Articolo tratto dall’Osservatore romano – «Non fermiamo i nostri occhi solo sulle macerie, sugli orrori di cui può rendersi capace un’umanità abbrutita, non restiamo sospesi in questo sentimento vago e scoraggiante di qualcosa di ineluttabile che è lì, contro il quale non possiamo fare nulla. Guardiamo a cosa possiamo fare oggi». È un passaggio dell’appello che le monache trappiste del monastero di Azeir (tra Homs e Tartus) hanno diffuso in favore del popolo siriano martoriato da oltre quattro anni di guerra.
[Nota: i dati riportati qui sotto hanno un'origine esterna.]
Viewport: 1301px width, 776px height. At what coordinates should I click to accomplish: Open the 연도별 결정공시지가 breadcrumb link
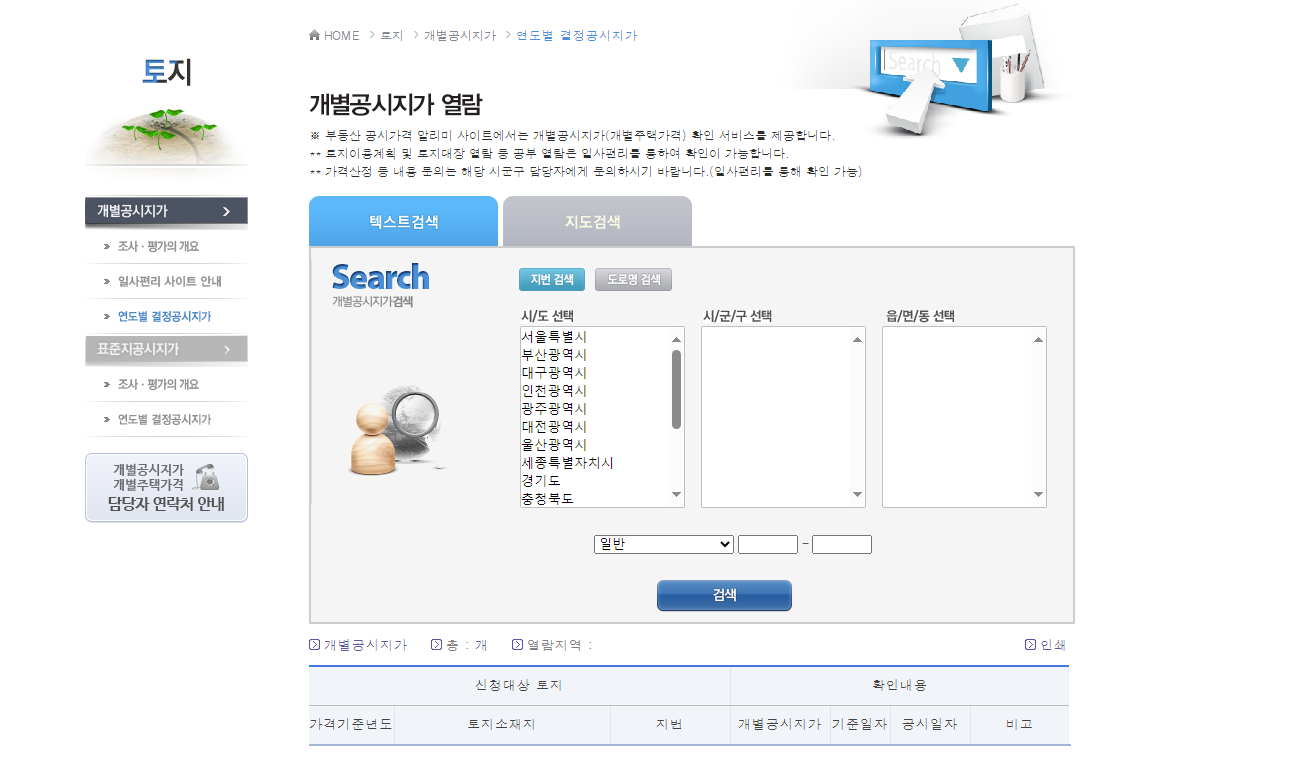tap(575, 35)
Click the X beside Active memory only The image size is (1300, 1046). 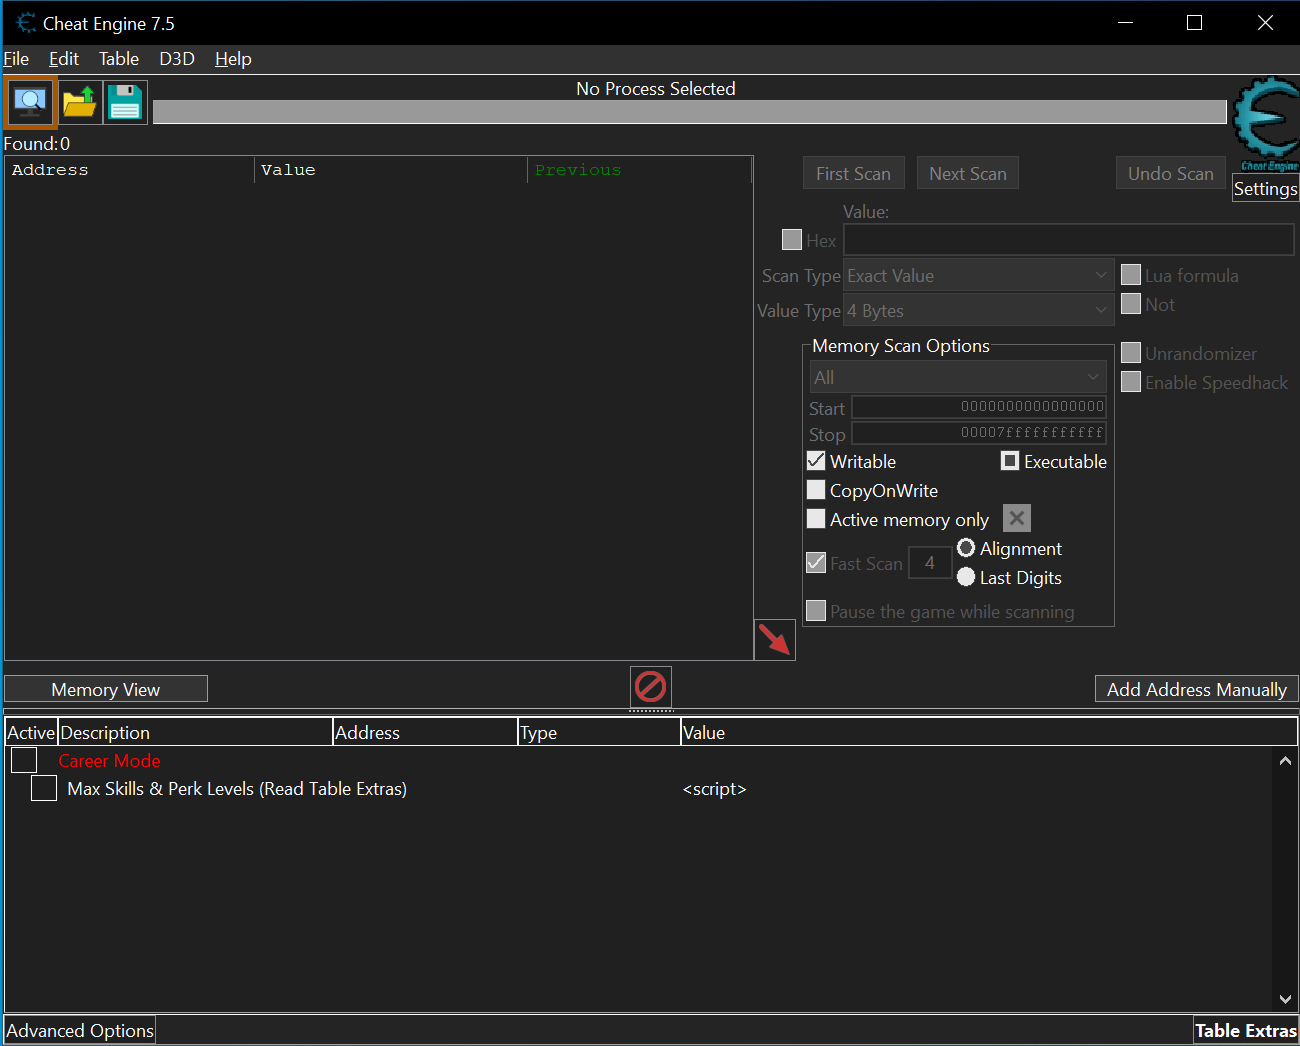click(x=1016, y=518)
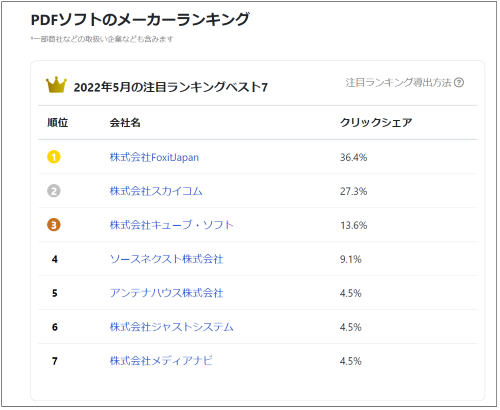Click the silver number 2 rank badge

coord(54,191)
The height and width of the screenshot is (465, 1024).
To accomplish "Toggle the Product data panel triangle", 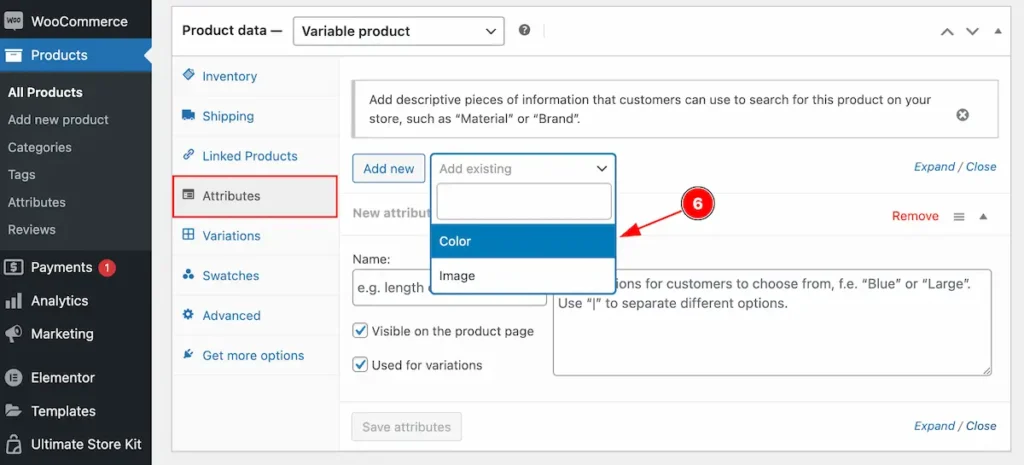I will 997,31.
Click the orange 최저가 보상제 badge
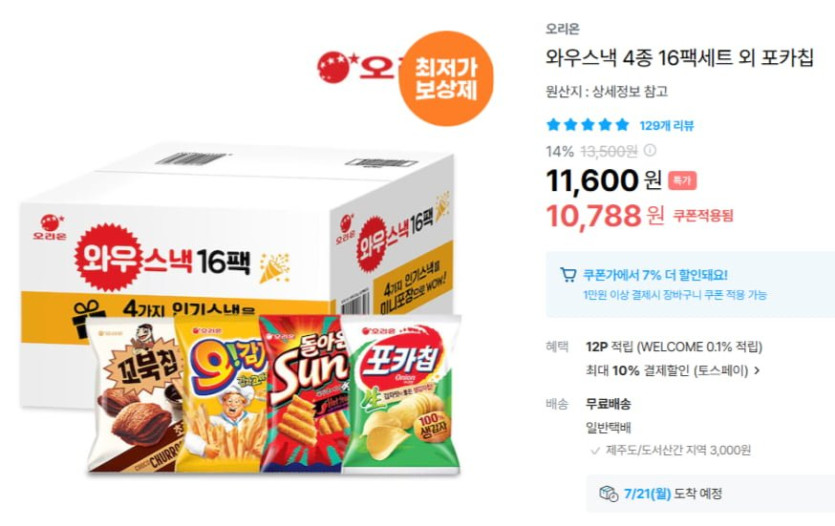The height and width of the screenshot is (526, 835). click(x=446, y=78)
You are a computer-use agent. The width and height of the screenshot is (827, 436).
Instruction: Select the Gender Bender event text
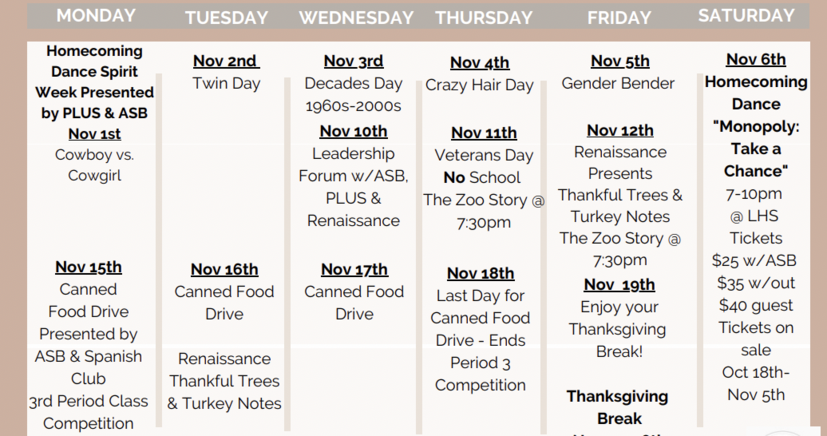pyautogui.click(x=618, y=83)
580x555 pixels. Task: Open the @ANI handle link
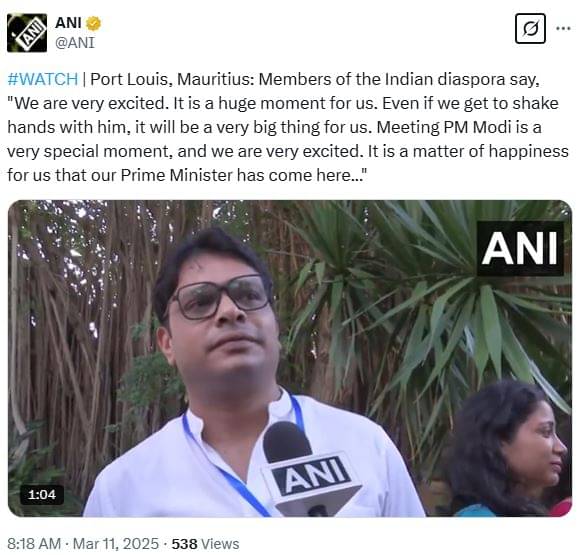[75, 43]
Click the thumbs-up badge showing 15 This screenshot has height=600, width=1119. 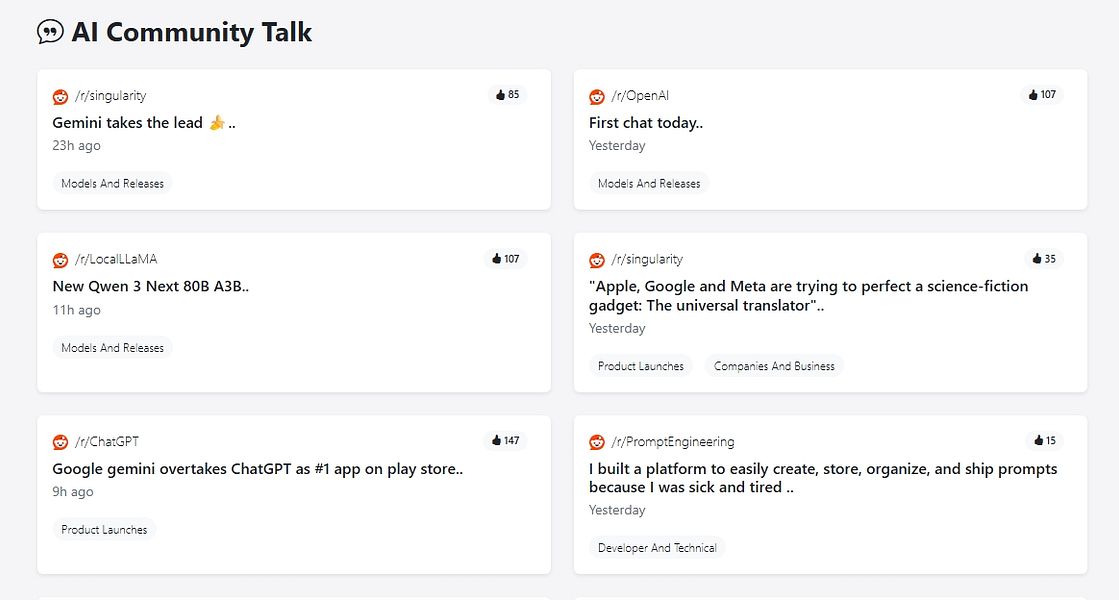(x=1043, y=441)
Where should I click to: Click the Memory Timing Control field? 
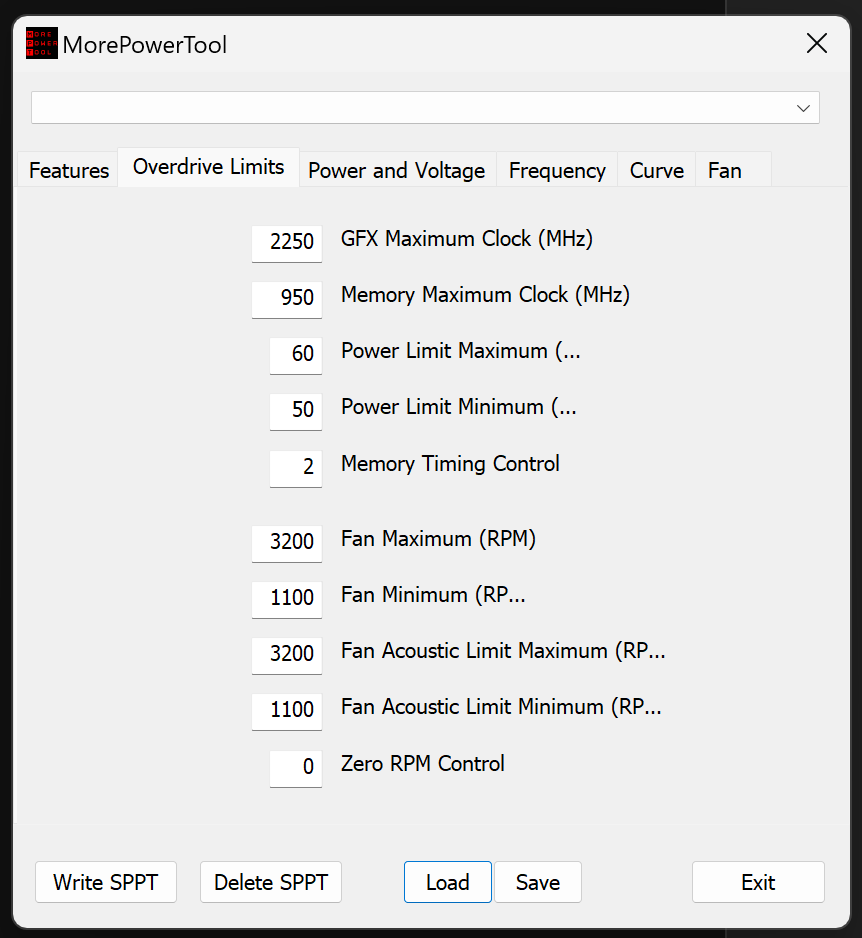(x=296, y=468)
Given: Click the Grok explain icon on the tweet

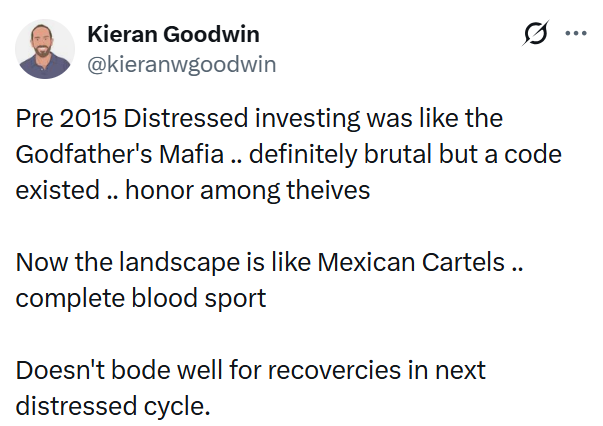Looking at the screenshot, I should coord(536,35).
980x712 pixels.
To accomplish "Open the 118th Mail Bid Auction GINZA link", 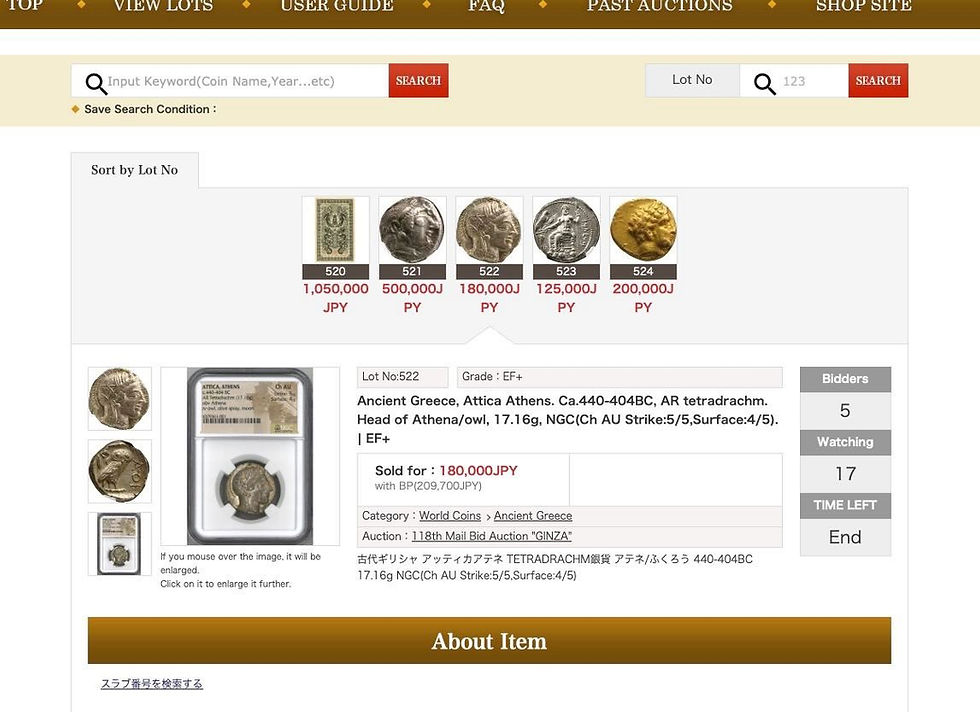I will (491, 536).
Pubblicato sul sito in rete Ora pro Siria, il testo invita a «guardare “oltre” questa guerra» e a leggere con intelligenza «le implicazioni politiche, le manipolazioni internazionali, gli interessi che hanno provocato e mantengono vivo il conflitto siriano». Nella prospettiva di costruire un futuro di pace.
Il primo passo, sostengono le monache facendo eco a un appello diffuso in Germania, è quello di porre termine all’«iniquo strumento» delle sanzioni internazionali che di fatto finiscono per colpire solo la popolazione più debole e povera. «Sempre più persone — dicono le religiose — ci chiedono: ma noi cosa possiamo fare? Ora che tutti, o quasi, ne parlano, e che incredibilmente tutto, o quasi, va avanti come prima, chi davvero vorrebbe poter fare qualcosa per la Siria, e soprattutto per i siriani e tutto il Medio oriente, si sente impotente». Eppure, «non è così, qualcosa si può fare». In primo luogo si deve «non smettere di voler capire ciò che riguarda questa guerra, informarsi, cercare di ascoltare tutte le parti». Ed è già «moltissimo», perché «molto di ciò che è accaduto è stato possibile grazie alla disinformazione, al potere e alla violenza di una comunicazione asservita ai vari interessi di parte, così come accade purtroppo per tante altre realtà». Occorre cioè andare in profondità, andare oltre alla fragile superficialità degli avvenimenti. E guardare a «quello che vogliono oggi i siriani, quello di cui hanno bisogno».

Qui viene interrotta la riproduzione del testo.